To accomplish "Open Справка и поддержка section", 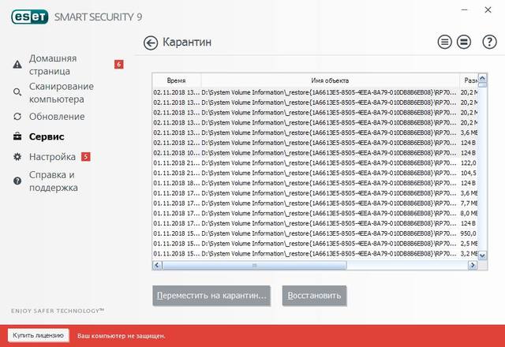I will coord(53,181).
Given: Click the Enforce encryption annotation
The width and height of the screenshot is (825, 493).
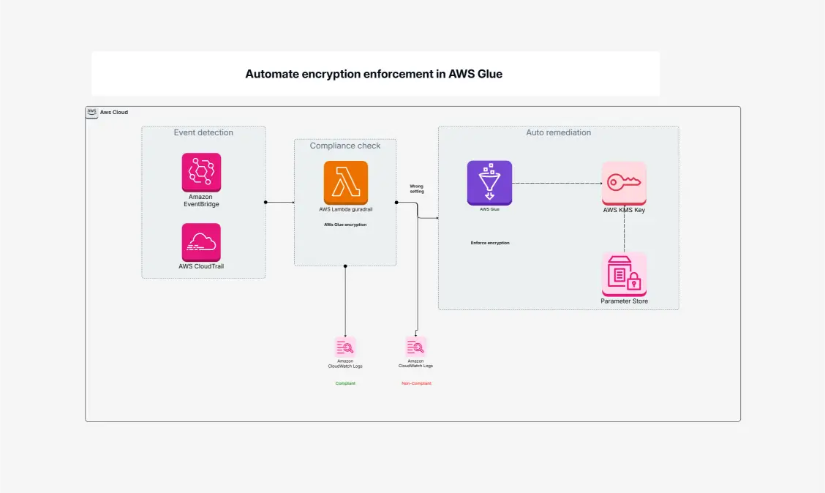Looking at the screenshot, I should point(489,243).
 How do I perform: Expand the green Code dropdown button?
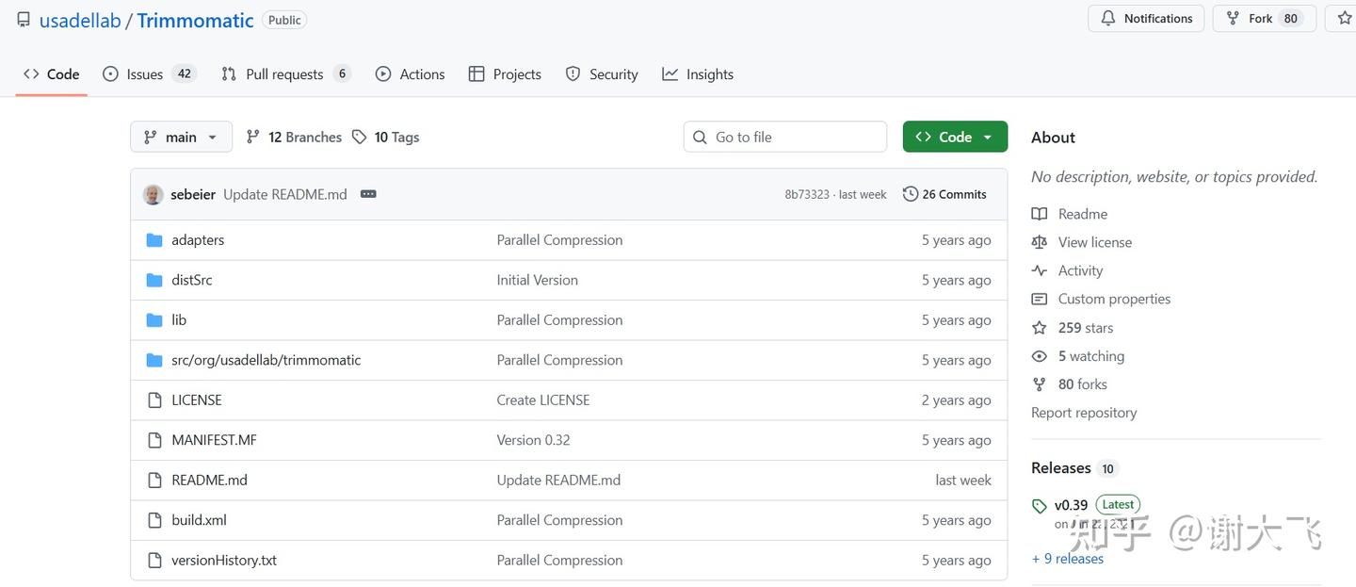(x=954, y=138)
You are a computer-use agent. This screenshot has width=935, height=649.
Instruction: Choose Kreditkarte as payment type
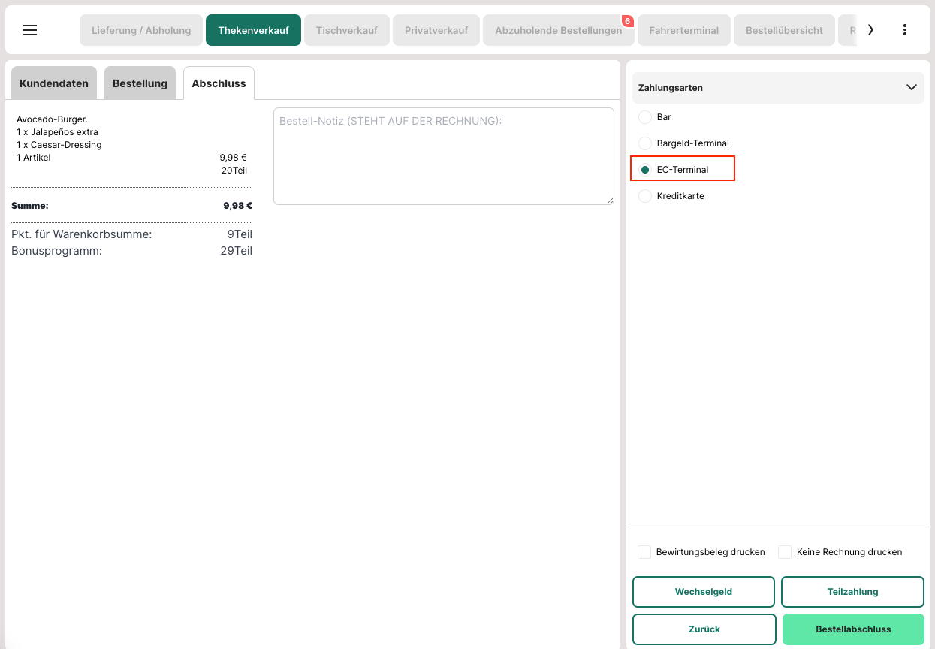[x=645, y=196]
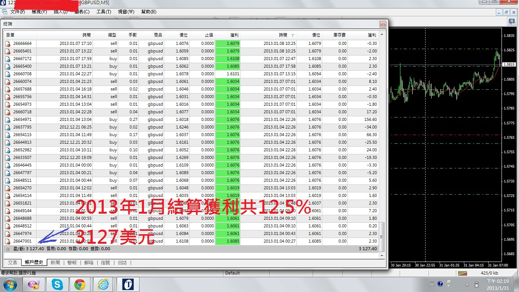Open Skype from the taskbar
Image resolution: width=519 pixels, height=292 pixels.
tap(57, 284)
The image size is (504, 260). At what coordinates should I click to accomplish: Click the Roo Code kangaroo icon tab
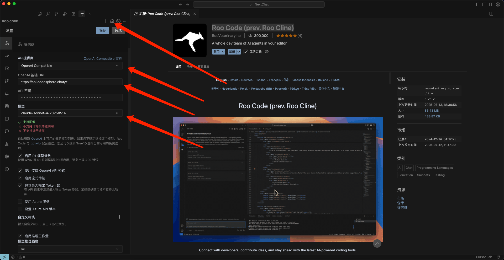(x=82, y=14)
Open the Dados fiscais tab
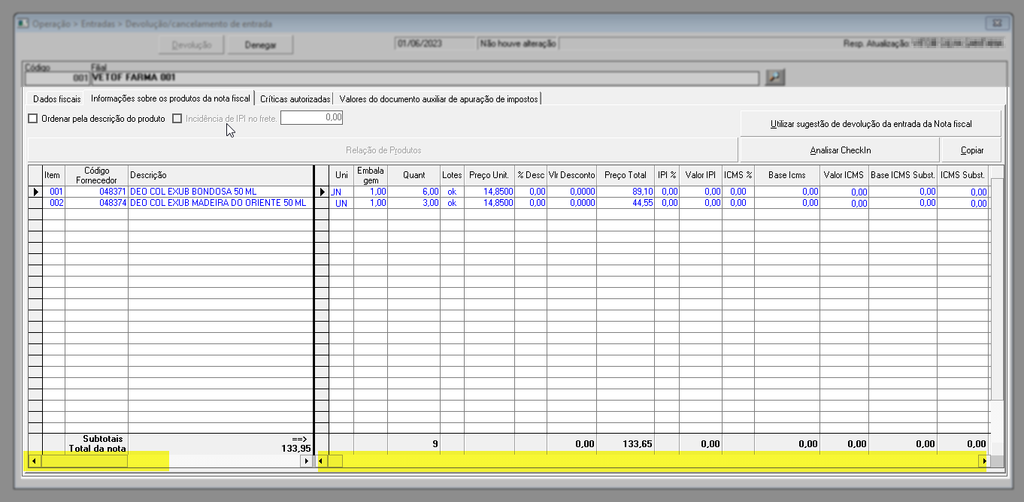The width and height of the screenshot is (1024, 502). point(57,99)
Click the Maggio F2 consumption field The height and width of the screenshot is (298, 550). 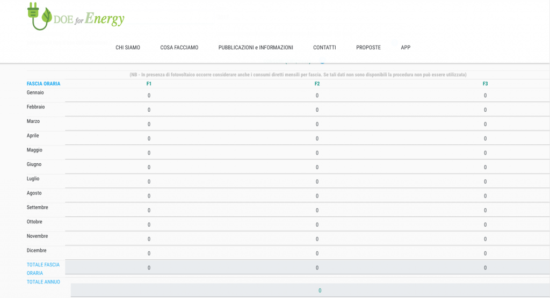[317, 153]
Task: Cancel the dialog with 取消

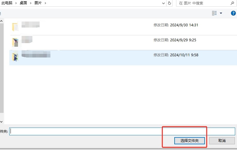Action: (222, 140)
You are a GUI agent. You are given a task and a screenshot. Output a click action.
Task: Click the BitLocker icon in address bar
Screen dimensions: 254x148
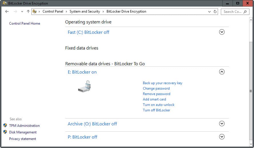point(35,11)
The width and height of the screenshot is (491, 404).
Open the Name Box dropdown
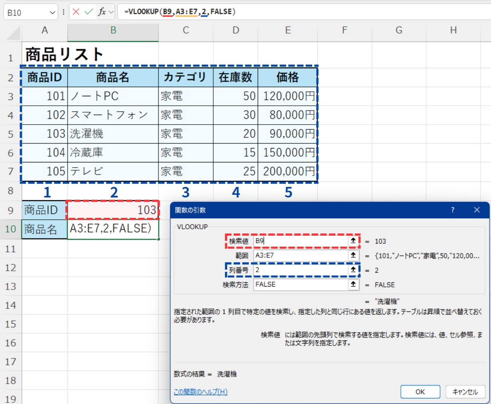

□ □ □ □ □ □ □

| ABOUT THIS TASK |
Each line of the data that includes "agent" counts once; say how many there are, giving nothing but the number.

| SOLUTION TO THIS EXERCISE |
2